Al-Farobi mengikuti Pluto, berpendirian bahwa seorang filusuf sejtinya dibebani
tugas untuk mengkomonikasi filsafat mereka kepada orang lain, dan bahwa tugas
ini sangat penting untuk memenuhi cita ideal filsafat.
Atas dasar itu,
Al-Farobi mendenifisikan filsafat sebagai Al-ilmu bilmaujadaat bima Hiya al
maujadaat, yang berarti suatuilmu yang menyelidiki hakikat sebenarnya dari
segala yang ada ini. Bedasarkan lapangannya Al-Farobi membagi filsafat menjadi
dua bagian:
1.
Al-falsafah
Nadoriyah (filsafat teori)
yaitu mengetahui suatu yang ada, dimana seorang tidak bisa mewujudkan
dalam perbuatan. Bagian ini meliputi matematika, ilmu fisika dan metafisika.

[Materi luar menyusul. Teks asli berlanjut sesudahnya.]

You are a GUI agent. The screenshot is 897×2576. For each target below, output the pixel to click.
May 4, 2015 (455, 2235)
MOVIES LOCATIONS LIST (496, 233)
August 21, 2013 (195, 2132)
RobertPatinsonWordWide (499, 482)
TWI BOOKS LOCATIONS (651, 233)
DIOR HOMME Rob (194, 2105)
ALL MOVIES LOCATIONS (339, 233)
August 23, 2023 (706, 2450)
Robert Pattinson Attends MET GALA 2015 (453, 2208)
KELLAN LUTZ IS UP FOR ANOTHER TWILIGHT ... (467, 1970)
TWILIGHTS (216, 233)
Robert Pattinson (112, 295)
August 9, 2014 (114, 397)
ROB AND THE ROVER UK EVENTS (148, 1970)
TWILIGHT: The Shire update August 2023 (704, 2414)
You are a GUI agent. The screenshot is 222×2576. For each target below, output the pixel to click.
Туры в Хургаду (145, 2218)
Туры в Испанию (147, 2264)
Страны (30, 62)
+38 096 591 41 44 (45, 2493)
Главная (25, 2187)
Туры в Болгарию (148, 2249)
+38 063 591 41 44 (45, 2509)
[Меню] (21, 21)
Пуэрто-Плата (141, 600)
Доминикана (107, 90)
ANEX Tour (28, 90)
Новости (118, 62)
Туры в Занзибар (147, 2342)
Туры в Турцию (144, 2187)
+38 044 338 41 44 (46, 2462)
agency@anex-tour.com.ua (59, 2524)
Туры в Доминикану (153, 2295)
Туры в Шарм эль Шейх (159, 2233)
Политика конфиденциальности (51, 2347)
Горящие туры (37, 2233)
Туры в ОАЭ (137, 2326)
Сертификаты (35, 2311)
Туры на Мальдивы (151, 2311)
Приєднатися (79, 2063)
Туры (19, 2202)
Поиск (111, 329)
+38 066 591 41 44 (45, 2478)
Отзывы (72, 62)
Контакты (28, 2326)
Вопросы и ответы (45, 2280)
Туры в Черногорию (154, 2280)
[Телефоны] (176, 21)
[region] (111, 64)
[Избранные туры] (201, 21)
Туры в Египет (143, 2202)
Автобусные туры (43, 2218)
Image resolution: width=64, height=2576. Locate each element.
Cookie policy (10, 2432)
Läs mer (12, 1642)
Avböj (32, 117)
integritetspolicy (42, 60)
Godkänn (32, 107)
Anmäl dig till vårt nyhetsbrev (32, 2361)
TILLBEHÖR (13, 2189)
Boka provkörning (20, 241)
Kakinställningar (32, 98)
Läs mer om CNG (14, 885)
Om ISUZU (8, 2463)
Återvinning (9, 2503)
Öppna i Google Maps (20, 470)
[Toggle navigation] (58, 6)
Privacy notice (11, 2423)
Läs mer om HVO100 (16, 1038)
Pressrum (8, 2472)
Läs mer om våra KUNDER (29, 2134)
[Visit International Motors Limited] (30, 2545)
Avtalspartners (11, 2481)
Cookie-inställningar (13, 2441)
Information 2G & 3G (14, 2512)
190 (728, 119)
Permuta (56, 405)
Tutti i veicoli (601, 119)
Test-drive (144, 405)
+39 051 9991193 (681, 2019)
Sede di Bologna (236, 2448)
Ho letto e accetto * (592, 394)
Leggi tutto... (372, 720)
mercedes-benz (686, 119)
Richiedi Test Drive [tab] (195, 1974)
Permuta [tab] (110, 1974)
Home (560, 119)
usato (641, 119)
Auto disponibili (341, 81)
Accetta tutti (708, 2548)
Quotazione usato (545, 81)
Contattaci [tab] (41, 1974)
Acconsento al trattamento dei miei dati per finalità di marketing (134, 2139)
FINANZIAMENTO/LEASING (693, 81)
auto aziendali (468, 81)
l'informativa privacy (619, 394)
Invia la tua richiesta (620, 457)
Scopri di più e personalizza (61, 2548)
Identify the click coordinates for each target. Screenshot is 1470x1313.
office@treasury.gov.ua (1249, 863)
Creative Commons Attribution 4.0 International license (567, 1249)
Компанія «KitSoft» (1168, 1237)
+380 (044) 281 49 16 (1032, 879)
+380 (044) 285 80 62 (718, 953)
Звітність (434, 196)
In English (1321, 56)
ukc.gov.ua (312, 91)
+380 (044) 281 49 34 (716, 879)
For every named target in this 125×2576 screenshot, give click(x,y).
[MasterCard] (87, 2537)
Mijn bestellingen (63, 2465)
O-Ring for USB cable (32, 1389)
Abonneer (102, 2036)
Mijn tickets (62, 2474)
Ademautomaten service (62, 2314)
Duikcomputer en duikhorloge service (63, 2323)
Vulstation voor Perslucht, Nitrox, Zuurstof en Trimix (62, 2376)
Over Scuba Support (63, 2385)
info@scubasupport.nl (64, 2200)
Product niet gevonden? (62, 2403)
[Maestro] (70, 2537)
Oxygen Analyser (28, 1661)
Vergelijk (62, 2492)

Masing-masing dari ilmu tersebut mempunyai bagian-bagian yang hanya perlu
diketehui saja
2.
Al-falsalah
al-amaliyah (filsafat amalan),
Yaitu
mengetahui sesuatu yang seharusnya diujudkan dalam perbuatan dan menimbulkan
kekuatan untuk mengerjakan bagian-bagian yang baik. Bagian amalan ini
adakalanya berhubungan dengan perbuatan-perbuatan baik yang seharusnya
dikerjakan oleh tiap-tiap orang. Yaitu yang dinamakan ilmu Ahlak (etika)
adakalanya berhubungan dengan perbuatan baik yang seharusnya di kerjakan oleh
penduduk negri yang disebut filsafat pilitik.
Tujuan
terpenting dalam mempelajari filsafat menurut Al-farobi, ialah mengetahui tuhan
bahwa ia Esa dan tidak bergerak, bahwa ia memjadi sebab yang aktif bagi semua
yang ada, bahwa ia yang mengatur alam ini dengan kemurahan, kebijaksaan dan
keadilan. Wujud selain tuhan yaitu mahluk adalah wujud yang tidak sempurna.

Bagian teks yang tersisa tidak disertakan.